Exercise goal: What you print must match the data line for line.

Data in this exercise:
—————

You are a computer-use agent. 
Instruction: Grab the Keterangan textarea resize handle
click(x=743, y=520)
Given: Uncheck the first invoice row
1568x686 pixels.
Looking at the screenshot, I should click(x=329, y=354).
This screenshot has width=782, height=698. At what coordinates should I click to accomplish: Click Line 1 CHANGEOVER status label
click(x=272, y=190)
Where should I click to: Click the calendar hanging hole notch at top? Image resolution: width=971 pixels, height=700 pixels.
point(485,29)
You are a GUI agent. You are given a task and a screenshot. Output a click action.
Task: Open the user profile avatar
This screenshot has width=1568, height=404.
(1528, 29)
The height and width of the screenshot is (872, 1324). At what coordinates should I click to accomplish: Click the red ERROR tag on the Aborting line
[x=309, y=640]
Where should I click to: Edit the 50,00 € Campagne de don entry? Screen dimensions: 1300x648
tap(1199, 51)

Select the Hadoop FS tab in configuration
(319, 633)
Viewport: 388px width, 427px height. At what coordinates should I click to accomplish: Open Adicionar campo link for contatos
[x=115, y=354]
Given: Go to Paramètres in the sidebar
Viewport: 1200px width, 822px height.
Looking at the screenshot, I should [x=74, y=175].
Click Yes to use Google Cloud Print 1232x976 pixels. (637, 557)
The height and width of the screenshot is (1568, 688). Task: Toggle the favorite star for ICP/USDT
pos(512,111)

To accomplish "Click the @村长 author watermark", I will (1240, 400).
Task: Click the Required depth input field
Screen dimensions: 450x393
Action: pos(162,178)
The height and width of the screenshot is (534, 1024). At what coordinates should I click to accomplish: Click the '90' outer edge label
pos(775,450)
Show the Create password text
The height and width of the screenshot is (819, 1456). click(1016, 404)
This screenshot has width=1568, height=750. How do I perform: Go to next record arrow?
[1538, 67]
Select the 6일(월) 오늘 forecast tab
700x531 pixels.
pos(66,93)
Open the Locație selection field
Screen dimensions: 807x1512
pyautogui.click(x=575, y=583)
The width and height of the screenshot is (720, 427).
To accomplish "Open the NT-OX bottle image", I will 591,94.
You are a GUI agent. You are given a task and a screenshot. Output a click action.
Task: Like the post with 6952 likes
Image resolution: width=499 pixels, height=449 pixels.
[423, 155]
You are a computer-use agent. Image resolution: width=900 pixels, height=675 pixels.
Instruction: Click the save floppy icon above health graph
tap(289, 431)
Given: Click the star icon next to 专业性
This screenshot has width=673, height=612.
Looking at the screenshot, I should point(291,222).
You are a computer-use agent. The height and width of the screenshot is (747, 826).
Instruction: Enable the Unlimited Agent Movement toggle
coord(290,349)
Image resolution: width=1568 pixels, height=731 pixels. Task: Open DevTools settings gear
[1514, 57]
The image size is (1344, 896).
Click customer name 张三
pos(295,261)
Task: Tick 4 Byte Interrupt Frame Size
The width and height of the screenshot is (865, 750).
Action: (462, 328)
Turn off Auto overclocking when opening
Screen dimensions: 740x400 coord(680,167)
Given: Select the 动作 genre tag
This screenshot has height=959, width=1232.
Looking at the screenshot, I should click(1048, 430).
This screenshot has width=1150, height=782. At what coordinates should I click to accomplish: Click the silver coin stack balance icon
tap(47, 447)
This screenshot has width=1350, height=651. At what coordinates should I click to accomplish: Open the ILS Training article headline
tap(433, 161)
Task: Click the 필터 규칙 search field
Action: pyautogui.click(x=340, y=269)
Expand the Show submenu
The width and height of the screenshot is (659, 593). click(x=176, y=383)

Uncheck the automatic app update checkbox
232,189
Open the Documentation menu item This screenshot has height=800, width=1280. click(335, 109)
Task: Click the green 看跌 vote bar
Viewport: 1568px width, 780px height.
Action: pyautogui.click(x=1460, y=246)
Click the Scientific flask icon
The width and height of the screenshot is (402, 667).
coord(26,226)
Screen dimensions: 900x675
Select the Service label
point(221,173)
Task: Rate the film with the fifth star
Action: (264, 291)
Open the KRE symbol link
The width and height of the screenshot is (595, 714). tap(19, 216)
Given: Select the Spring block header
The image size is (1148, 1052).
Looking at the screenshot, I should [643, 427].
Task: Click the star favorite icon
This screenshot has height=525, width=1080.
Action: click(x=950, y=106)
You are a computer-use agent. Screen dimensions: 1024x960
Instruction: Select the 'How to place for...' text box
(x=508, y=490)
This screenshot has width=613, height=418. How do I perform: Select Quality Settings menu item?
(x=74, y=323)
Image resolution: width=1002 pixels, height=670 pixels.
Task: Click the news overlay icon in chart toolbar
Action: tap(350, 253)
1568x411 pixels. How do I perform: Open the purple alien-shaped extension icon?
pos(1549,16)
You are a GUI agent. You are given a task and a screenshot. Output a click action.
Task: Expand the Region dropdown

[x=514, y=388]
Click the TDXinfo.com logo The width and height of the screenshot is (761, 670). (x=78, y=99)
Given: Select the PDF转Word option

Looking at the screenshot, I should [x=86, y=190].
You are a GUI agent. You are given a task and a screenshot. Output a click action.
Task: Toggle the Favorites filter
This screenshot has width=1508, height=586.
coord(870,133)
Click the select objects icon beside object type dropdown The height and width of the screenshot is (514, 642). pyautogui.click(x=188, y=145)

—————

Solution below:
You are a computer-use agent. 
Instruction: Grab the Keterangan textarea resize handle
click(x=743, y=520)
Given: Uncheck the first invoice row
1568x686 pixels.
Looking at the screenshot, I should click(x=329, y=354).
This screenshot has width=782, height=698. At what coordinates should I click to accomplish: Click Line 1 CHANGEOVER status label
click(x=272, y=190)
Where should I click to: Click the calendar hanging hole notch at top? Image resolution: width=971 pixels, height=700 pixels.
point(485,29)
You are a GUI agent. You are given a task and a screenshot. Output a click action.
Task: Open the user profile avatar
This screenshot has width=1568, height=404.
(1528, 29)
The height and width of the screenshot is (872, 1324). At what coordinates should I click to accomplish: Click the red ERROR tag on the Aborting line
[x=309, y=640]
Where should I click to: Edit the 50,00 € Campagne de don entry? Screen dimensions: 1300x648
tap(1199, 51)

Select the Hadoop FS tab in configuration
(319, 633)
Viewport: 388px width, 427px height. At what coordinates should I click to accomplish: Open Adicionar campo link for contatos
[x=115, y=354]
Given: Go to Paramètres in the sidebar
Viewport: 1200px width, 822px height.
Looking at the screenshot, I should [x=74, y=175].
Click Yes to use Google Cloud Print 1232x976 pixels. (637, 557)
The height and width of the screenshot is (1568, 688). Task: Toggle the favorite star for ICP/USDT
pos(512,111)

To accomplish "Click the @村长 author watermark", I will (1240, 400).
Task: Click the Required depth input field
Screen dimensions: 450x393
Action: pos(162,178)
The height and width of the screenshot is (534, 1024). At what coordinates should I click to accomplish: Click the '90' outer edge label
pos(775,450)
Show the Create password text
The height and width of the screenshot is (819, 1456). click(1016, 404)
This screenshot has width=1568, height=750. How do I perform: Go to next record arrow?
[1538, 67]
Select the 6일(월) 오늘 forecast tab
700x531 pixels.
pos(66,93)
Open the Locație selection field
Screen dimensions: 807x1512
pyautogui.click(x=575, y=583)
The width and height of the screenshot is (720, 427).
To accomplish "Open the NT-OX bottle image", I will 591,94.
You are a GUI agent. You are given a task and a screenshot. Output a click action.
Task: Like the post with 6952 likes
Image resolution: width=499 pixels, height=449 pixels.
[423, 155]
You are a computer-use agent. Image resolution: width=900 pixels, height=675 pixels.
Instruction: Click the save floppy icon above health graph
tap(289, 431)
Given: Click the star icon next to 专业性
This screenshot has width=673, height=612.
Looking at the screenshot, I should point(291,222).
You are a computer-use agent. The height and width of the screenshot is (747, 826).
Instruction: Enable the Unlimited Agent Movement toggle
coord(290,349)
Image resolution: width=1568 pixels, height=731 pixels. Task: Open DevTools settings gear
[1514, 57]
The image size is (1344, 896).
Click customer name 张三
pos(295,261)
Task: Tick 4 Byte Interrupt Frame Size
The width and height of the screenshot is (865, 750).
Action: (462, 328)
Turn off Auto overclocking when opening
Screen dimensions: 740x400 coord(680,167)
Given: Select the 动作 genre tag
This screenshot has height=959, width=1232.
Looking at the screenshot, I should click(1048, 430).
This screenshot has width=1150, height=782. At what coordinates should I click to accomplish: Click the silver coin stack balance icon
tap(47, 447)
This screenshot has width=1350, height=651. At what coordinates should I click to accomplish: Open the ILS Training article headline
tap(433, 161)
Task: Click the 필터 규칙 search field
Action: pyautogui.click(x=340, y=269)
Expand the Show submenu
The width and height of the screenshot is (659, 593). click(x=176, y=383)

Uncheck the automatic app update checkbox
232,189
Open the Documentation menu item This screenshot has height=800, width=1280. click(335, 109)
Task: Click the green 看跌 vote bar
Viewport: 1568px width, 780px height.
Action: pyautogui.click(x=1460, y=246)
Click the Scientific flask icon
The width and height of the screenshot is (402, 667).
coord(26,226)
Screen dimensions: 900x675
Select the Service label
point(221,173)
Task: Rate the film with the fifth star
Action: (264, 291)
Open the KRE symbol link
The width and height of the screenshot is (595, 714). tap(19, 216)
Given: Select the Spring block header
The image size is (1148, 1052).
Looking at the screenshot, I should [643, 427].
Task: Click the star favorite icon
This screenshot has height=525, width=1080.
Action: click(x=950, y=106)
You are a computer-use agent. Screen dimensions: 1024x960
Instruction: Select the 'How to place for...' text box
(x=508, y=490)
This screenshot has width=613, height=418. How do I perform: Select Quality Settings menu item?
(x=74, y=323)
Image resolution: width=1002 pixels, height=670 pixels.
Task: Click the news overlay icon in chart toolbar
Action: tap(350, 253)
1568x411 pixels. How do I perform: Open the purple alien-shaped extension icon?
pos(1549,16)
You are a GUI agent. You are given a task and a screenshot. Output a click action.
Task: Expand the Region dropdown

[x=514, y=388]
Click the TDXinfo.com logo The width and height of the screenshot is (761, 670). (x=78, y=99)
Given: Select the PDF转Word option

Looking at the screenshot, I should [x=86, y=190].
You are a GUI agent. You are given a task and a screenshot. Output a click action.
Task: Toggle the Favorites filter
This screenshot has width=1508, height=586.
coord(870,133)
Click the select objects icon beside object type dropdown The height and width of the screenshot is (514, 642). pyautogui.click(x=188, y=145)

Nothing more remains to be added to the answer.